Regeneron could be just a few months away from filing for approval of a therapy for the neuromuscular disorder generalised myasthenia gravis (gMG), cemdisiran, which can be dosed just four times a year.

The US biotech has reported a positive phase 3 trial for the small interfering RNA (siRNA) therapy and is now preparing to file it for approval in the US in the first quarter of 2026 – assuming discussions with the FDA proceed as planned. The drug targets complement C5, a tried and tested drug target in gMG.
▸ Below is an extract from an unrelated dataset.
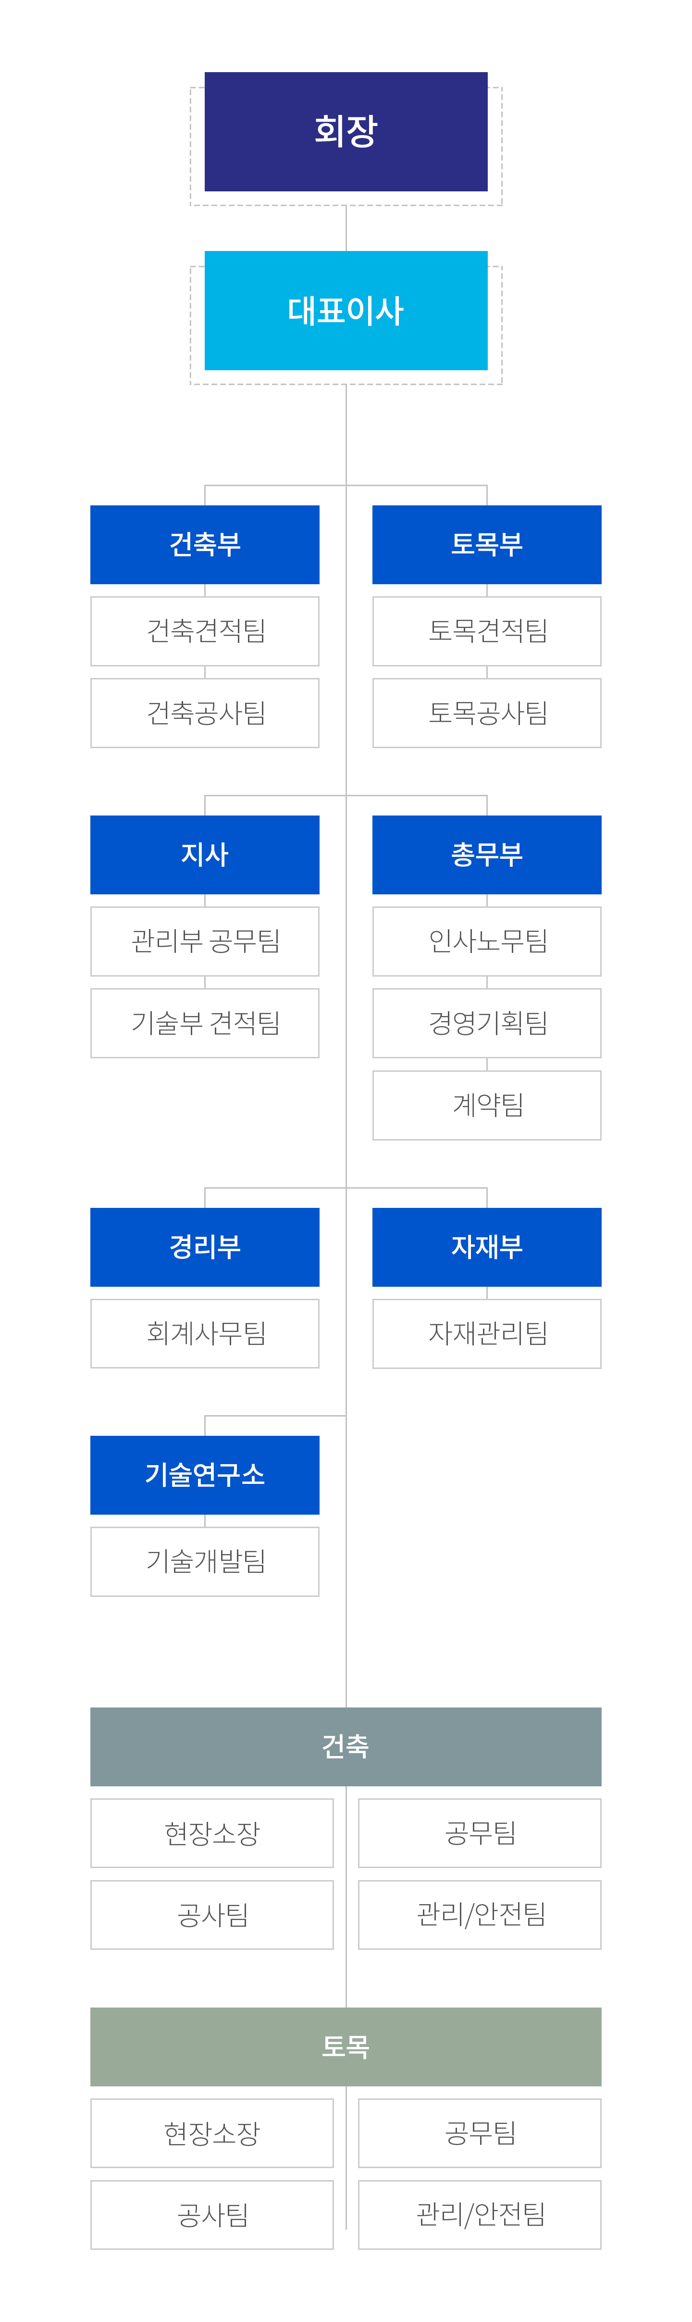
Task: Click the 토목부 department header
Action: 487,544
In the 190-subject NIMBLE trial, cemdisiran monotherapy, dosed subcutaneously every three months, achieved a 2.3-point placebo-adjusted improvement in the Myasthenia Gravis Activities of Daily Living (MG-ADL) total score at 24 weeks in patients with symptomatic gMG and anti-AChR antibodies. There was a 1.74-point fall with placebo, and the difference between the two groups was statistically significant.

A third group in the study looked at the combination of cemdisiran with Regeneron's anti-C5 antibody Veopoz (pozelimab), already approved by the FDA to treat CHAPLE disease.

While there had been hopes of increased activity for the combination of MG-ADL, it actually did worse numerically, which was a somewhat surprising finding given that the dual therapy was more effective at reducing C5 activity, achieving 99% inhibition versus 74% with cemdisiran on its own.

Regeneron's head of haematology development, Andres Sirulnik, remarked that the results suggest that efficacy in gMG can be achieved without complete complement blockade.

If approved, cemdisiran could enter an increasingly crowded market for gMG therapies with a patient-friendly subcutaneous administration that could differentiate it from other drugs for the disease, which causes chronic, fluctuating muscle weakness and fatigue.

Current therapies for gMG include AstraZeneca/Alexion's complement C5 inhibitor Ultomiris (ravulizumab), which needs to be given as an intravenous infusion every eight weeks, but can be reduced to six or seven infusions a year in the maintenance treatment phase.

In a statement, Regeneron noted that historical clinical data from approved C5 inhibitor therapies have shown a placebo-adjusted treatment difference in MG-ADL total scores ranging from reductions of 1.6 to 2.1 points over 12 to 16 weeks of follow-up.

Cemdisiran would also compete with Argenx's Vyvgart Hytrulo (efgartigimod alfa) and UCB's Rystiggo (rozanolixizumab), both FcRn-targeting antibodies that are administered by subcutaneous injection once a week, as well as Johnson & Johnson's rival FcRn blocker Imaavy (nipocalimab), which is given as an intravenous infusion every two weeks.

Regeneron, which licenses cemdisiran from Alnylam under the terms of a $1 billion alliance agreed in 2019, is also testing the drug alongside Veopoz in late-stage trials for other disorders, including paroxysmal nocturnal hemoglobinuria (PNH) and geographic atrophy (GA).